# Material for the task:

--

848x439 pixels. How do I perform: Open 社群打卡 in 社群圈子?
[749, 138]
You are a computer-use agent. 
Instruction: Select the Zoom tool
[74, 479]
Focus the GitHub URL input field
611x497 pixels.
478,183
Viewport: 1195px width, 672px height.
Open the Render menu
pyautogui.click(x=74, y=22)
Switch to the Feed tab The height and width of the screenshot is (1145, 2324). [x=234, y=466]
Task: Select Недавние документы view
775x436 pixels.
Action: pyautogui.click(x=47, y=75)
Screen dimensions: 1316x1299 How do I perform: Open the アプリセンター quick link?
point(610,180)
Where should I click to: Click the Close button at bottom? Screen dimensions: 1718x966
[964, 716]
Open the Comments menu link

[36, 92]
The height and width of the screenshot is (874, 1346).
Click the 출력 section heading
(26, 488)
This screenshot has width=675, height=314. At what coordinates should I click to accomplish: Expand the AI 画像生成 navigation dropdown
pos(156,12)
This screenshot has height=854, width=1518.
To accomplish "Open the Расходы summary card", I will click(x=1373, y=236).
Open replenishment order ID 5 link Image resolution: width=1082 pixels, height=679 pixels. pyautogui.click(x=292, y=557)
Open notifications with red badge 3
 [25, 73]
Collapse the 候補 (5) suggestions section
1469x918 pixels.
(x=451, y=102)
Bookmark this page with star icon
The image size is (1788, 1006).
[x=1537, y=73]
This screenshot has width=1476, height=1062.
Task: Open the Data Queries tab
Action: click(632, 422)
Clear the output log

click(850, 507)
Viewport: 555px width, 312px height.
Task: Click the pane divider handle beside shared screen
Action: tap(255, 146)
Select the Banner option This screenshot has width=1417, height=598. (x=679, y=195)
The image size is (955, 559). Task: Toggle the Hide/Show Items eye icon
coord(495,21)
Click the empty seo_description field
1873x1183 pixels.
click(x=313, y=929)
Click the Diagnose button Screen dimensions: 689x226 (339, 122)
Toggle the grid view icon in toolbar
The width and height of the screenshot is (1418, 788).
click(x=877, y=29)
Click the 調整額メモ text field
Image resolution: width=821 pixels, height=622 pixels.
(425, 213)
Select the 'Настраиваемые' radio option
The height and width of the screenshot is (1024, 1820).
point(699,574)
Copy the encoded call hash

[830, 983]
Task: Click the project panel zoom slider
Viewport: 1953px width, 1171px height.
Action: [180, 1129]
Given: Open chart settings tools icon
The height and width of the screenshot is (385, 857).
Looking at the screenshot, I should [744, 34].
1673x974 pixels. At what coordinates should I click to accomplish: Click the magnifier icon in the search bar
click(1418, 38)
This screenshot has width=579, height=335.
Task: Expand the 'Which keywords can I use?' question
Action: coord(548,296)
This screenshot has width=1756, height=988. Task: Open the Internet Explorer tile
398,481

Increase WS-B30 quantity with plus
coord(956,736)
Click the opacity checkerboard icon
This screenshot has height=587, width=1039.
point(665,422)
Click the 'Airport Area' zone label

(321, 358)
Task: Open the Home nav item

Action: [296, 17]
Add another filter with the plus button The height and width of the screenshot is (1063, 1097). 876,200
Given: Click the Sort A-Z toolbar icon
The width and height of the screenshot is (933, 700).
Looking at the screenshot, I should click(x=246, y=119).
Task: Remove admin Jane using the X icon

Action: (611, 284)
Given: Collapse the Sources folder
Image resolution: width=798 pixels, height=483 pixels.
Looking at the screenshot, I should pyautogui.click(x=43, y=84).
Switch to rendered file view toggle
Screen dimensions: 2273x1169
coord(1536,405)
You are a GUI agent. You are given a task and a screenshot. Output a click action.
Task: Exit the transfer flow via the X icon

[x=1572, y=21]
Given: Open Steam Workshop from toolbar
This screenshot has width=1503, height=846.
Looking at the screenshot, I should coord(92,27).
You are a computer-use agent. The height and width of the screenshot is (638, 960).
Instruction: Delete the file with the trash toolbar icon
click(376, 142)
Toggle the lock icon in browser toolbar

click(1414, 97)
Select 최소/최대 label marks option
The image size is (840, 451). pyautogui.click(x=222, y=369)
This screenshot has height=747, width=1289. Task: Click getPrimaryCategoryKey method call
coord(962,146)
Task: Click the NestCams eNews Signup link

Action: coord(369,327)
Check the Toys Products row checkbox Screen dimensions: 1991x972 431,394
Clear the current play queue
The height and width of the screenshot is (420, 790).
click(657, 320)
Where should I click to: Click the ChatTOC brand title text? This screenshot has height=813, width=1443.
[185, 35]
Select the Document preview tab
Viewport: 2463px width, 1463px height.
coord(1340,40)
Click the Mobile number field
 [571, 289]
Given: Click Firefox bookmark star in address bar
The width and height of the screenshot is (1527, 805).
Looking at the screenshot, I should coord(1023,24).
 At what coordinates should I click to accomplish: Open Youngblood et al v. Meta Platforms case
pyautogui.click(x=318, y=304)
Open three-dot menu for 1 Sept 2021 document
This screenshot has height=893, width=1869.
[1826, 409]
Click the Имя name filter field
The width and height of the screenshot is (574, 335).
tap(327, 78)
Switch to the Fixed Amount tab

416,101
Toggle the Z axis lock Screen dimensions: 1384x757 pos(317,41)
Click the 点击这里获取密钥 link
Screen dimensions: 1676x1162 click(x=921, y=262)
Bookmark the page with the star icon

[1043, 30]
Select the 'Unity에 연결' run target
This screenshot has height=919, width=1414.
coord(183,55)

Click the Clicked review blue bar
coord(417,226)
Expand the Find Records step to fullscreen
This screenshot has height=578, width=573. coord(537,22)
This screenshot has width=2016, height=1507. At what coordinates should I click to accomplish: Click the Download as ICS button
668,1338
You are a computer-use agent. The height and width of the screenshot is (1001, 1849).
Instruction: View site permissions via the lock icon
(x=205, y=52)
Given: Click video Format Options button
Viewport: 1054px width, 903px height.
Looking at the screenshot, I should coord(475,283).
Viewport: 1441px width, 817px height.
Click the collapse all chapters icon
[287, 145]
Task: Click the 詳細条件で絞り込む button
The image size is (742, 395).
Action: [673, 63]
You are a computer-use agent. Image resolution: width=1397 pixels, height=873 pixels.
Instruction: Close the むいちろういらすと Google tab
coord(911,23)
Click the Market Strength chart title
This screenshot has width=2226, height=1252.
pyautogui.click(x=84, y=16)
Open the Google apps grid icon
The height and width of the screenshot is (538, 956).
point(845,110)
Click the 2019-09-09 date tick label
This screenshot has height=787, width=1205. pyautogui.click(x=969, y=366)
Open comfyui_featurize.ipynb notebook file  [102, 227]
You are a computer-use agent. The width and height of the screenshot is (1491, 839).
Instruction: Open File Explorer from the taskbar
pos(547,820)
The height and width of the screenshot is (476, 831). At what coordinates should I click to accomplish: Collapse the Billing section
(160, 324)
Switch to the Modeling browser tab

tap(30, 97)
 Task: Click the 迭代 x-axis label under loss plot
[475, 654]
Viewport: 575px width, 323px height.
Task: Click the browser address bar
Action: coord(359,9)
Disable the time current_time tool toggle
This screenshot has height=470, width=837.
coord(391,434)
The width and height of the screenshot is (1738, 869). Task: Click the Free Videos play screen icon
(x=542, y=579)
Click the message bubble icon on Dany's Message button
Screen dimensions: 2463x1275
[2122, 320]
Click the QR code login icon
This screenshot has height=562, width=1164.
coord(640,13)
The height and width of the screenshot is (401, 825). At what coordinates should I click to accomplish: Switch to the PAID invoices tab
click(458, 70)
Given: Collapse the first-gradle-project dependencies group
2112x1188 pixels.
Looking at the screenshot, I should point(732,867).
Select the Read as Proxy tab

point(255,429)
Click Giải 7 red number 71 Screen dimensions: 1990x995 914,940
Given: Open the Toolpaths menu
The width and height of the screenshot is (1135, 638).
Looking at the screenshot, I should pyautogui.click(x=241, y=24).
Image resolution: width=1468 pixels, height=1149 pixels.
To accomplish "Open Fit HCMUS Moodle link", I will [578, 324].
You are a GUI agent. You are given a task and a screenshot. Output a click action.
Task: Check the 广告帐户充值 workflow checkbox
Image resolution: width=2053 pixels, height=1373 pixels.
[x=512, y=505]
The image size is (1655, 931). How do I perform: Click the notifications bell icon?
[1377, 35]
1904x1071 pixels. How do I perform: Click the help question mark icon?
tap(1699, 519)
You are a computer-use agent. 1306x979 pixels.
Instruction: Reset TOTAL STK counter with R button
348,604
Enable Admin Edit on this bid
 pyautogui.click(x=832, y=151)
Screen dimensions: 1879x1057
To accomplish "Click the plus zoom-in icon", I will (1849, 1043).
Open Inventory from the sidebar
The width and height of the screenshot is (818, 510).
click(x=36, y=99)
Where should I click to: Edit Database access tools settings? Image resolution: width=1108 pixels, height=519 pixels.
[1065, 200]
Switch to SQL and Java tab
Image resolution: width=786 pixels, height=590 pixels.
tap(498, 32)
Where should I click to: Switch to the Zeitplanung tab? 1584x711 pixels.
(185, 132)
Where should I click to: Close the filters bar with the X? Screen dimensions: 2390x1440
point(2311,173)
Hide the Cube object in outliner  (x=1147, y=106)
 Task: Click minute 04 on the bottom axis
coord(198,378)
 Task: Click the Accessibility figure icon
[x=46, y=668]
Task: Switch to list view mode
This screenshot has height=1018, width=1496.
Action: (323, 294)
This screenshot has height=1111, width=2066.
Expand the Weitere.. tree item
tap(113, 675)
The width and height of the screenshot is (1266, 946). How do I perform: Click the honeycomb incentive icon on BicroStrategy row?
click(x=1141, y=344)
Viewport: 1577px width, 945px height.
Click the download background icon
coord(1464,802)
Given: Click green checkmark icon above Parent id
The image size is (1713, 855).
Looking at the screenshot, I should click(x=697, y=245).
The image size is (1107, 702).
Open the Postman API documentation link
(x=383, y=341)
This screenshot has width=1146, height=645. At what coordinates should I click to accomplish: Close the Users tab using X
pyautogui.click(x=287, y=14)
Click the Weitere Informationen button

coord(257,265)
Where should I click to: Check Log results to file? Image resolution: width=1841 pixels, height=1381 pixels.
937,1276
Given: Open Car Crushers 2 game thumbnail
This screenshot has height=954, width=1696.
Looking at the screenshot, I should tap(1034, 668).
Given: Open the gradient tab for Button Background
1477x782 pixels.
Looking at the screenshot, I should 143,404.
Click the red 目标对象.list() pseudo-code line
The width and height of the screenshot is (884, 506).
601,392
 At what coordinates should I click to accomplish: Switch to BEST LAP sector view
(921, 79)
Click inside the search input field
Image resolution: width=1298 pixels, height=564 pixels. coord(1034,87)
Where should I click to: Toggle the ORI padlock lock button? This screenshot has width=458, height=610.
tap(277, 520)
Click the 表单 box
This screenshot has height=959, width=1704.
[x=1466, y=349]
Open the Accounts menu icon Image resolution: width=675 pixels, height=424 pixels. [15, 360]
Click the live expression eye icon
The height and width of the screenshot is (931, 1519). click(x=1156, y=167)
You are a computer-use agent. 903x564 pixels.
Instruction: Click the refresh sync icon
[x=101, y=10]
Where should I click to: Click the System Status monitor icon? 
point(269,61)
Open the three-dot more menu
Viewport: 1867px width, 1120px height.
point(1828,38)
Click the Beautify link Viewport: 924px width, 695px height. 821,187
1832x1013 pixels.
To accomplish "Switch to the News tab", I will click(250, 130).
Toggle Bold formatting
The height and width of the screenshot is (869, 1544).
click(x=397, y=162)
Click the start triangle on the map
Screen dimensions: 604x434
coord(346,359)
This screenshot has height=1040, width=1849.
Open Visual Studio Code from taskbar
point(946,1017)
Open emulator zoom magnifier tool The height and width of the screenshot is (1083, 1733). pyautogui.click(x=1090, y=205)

--

# About this exercise:
Among the lines above, find each one containing the string "chart" and copy it.

# Solved exercise:
Given: Open chart settings tools icon
Click the Market Strength chart title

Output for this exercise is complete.